Skip to main content

Data Posture Discovery Overview

The Data Posture Discovery feature gives organizations a unified way to discover, classify, and protect sensitive data across both unstructured and structured sources.

Built on a connector-based framework, the solution supports multiple source types with a flexible API-first architecture. This means you can bring together data from diverse repositories and inspect it through a single posture view.

Data Posture Discovery is also an essential step toward governing AI. By capturing where sensitive enterprise data lives and how it is accessed, the feature powers AI observability and helps ensure AI systems use data in a compliant, transparent way.

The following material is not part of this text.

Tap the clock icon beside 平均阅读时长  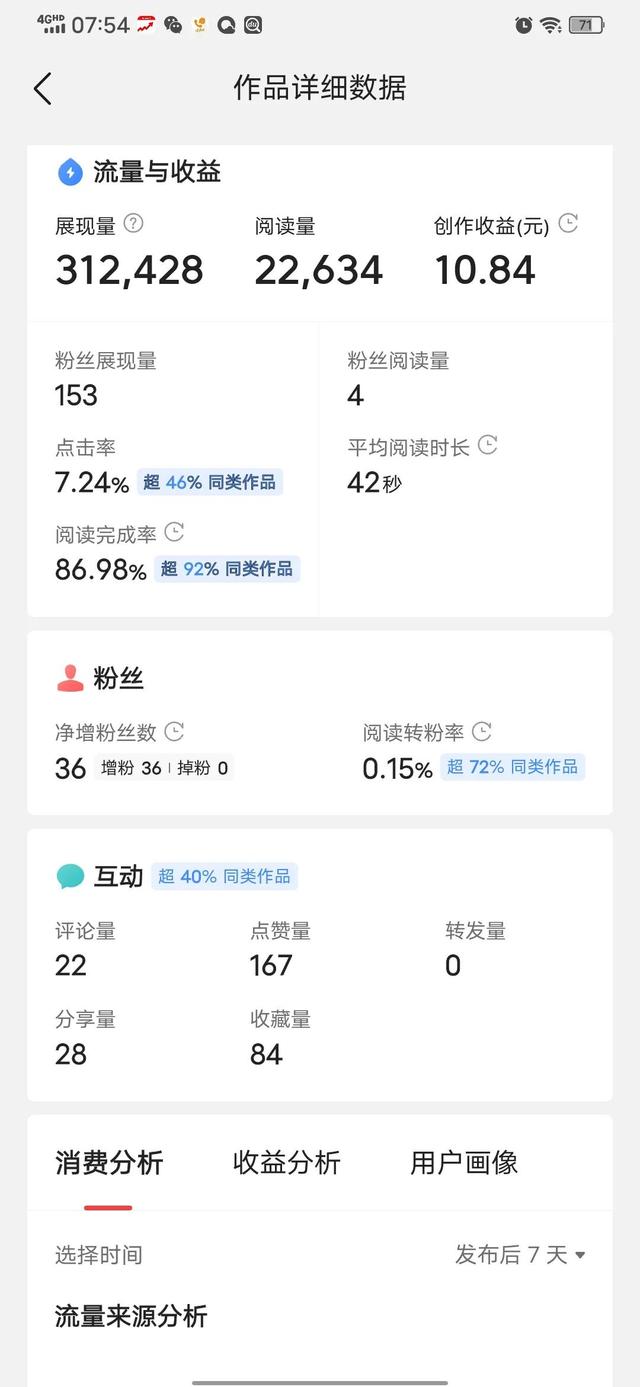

Why Data Posture Discovery matters

Data Posture Discovery helps you:

  • Locate sensitive and regulated data across your enterprise
  • Understand where data lives, how it is shared, and whether it is protected
  • Support regulatory compliance requirements such as data privacy, records management, and security controls
  • Drive remediation actions based on evidence from multiple data sources
  • Support AI governance by tracking sensitive data exposure and access patterns across sources

Connector framework: the foundation

The feature is built on a connector framework that separates source connectivity from classification and governance logic. This architecture delivers:

  • Plug-and-play source support: add new connectors without changing the core discovery engine
  • Unified metadata ingestion: normalize inventory and sensitivity metadata from different repositories
  • Extensible API framework: connect to custom or third-party systems using standard APIs

Supported data sources

Data sources are grouped by the format they expose:

Unstructured data sources

These sources store files, documents, and content where structure is defined by file metadata and content analysis.

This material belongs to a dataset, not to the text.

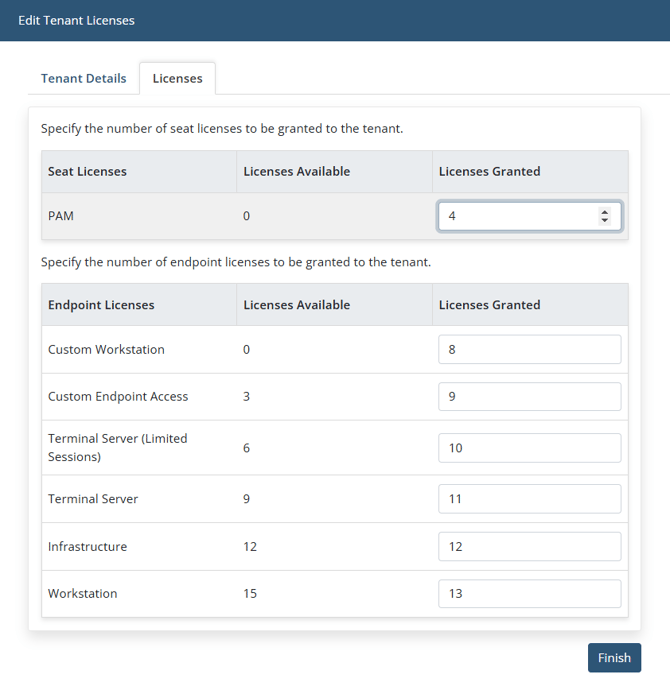
Task: Click the Infrastructure row label
Action: coord(88,547)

  • Microsoft 365 (SharePoint, OneDrive, Teams content)
  • NetApp file stores
  • On-premises file shares
  • Azure Storage (blobs, files, data lake storage)
  • Many more through the API framework, including other enterprise file systems and content repositories

The unstructured connector framework makes it possible to scan documents, attachments, archives, and file content for sensitive data patterns and classification labels.

Structured data sources

These sources store data in tables, columns, and schema definitions. Structured discovery works with the same governance and sensitive-data models used by Microsoft Purview.

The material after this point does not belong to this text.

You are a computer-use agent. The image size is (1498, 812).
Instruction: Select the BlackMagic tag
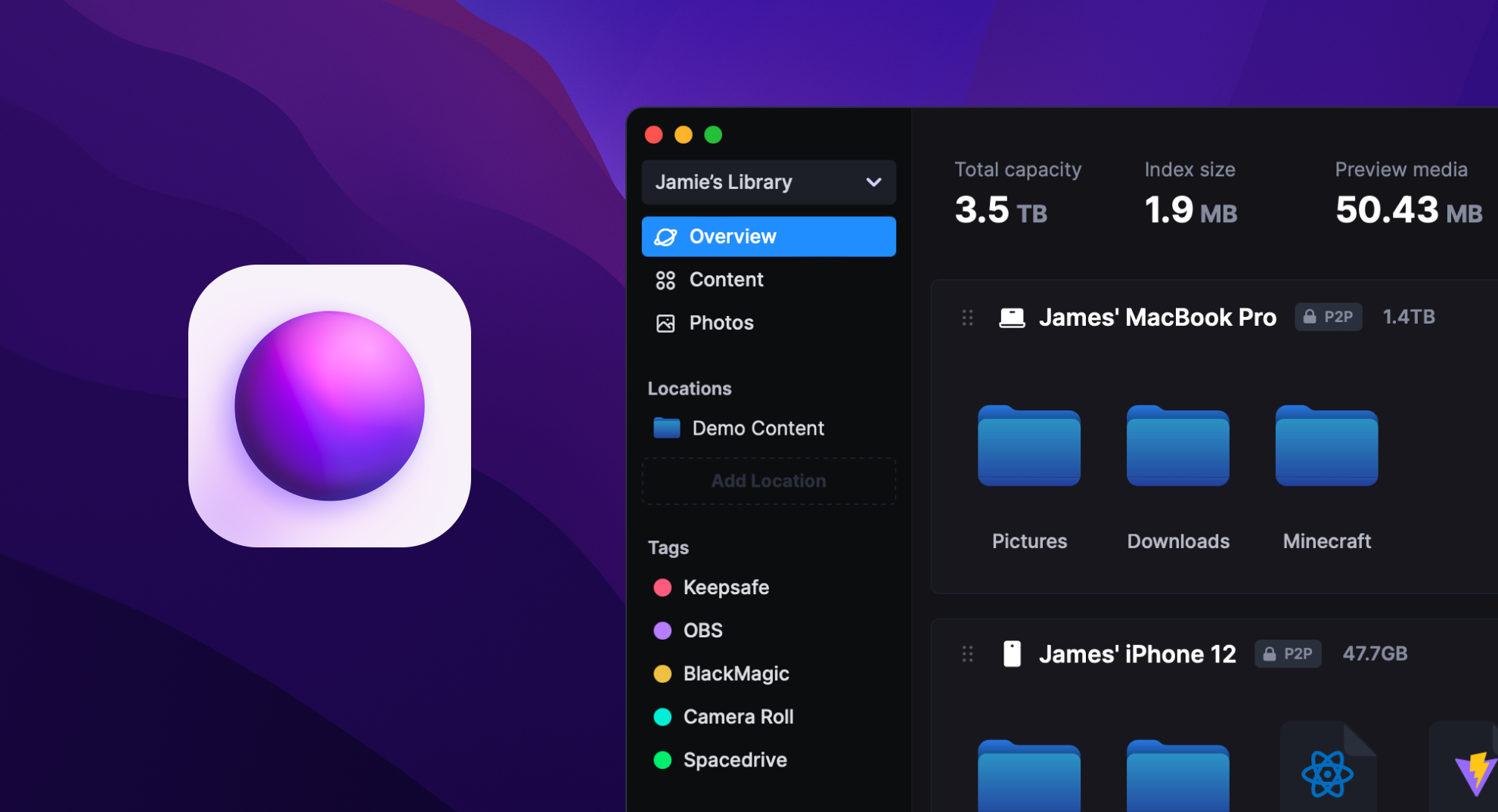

  • All data sources covered by Purview data governance , the top sources are listed below:
  • Snowflake
  • Azure SQL
  • Confluence
  • Azure Data Lake Storage (ADLS)
  • Fabric
  • Relational databases, data warehouses, analytics stores, and tabular data sources
  • Any source that Purview can register, scan, and classify through its data governance connectors

Structured source discovery enables metadata-driven visibility for columns, tables, and data classifications, and aligns those findings with governance policies.

What the feature delivers

  • Discovery of sensitive data across hybrid IT: map sensitive content in cloud and on-premises repositories
  • Cross-source posture visibility: compare unstructured and structured discovery results in one place
  • Classification and labeling support: surface both native sensitivity labels and discovered patterns
  • Regulatory readiness: provide evidence for privacy, data protection, and compliance frameworks

Use cases

  • Find sensitive files in Microsoft 365 and Azure Storage before a compliance review
  • Discover regulated data in on-premises file shares and NetApp environments
  • Combine Purview-managed structured data sources with unstructured content discovery
  • Build evidence reports that span both file systems and governed databases
  • Enable AI observability by connecting data posture insights with AI access and governance policies

How it works for users

End users and compliance teams can:

  1. Select the scope of discovery by choosing one or more connectors
  2. Review discovered sensitive data and classification results
  3. Apply filters to isolate unstructured or structured risk areas
  4. Use the evidence to remediate sharing, labeling, or access issues

This overview highlights the multi-source capability of the solution and emphasizes its connector framework, which enables a broad range of unstructured and structured source coverage.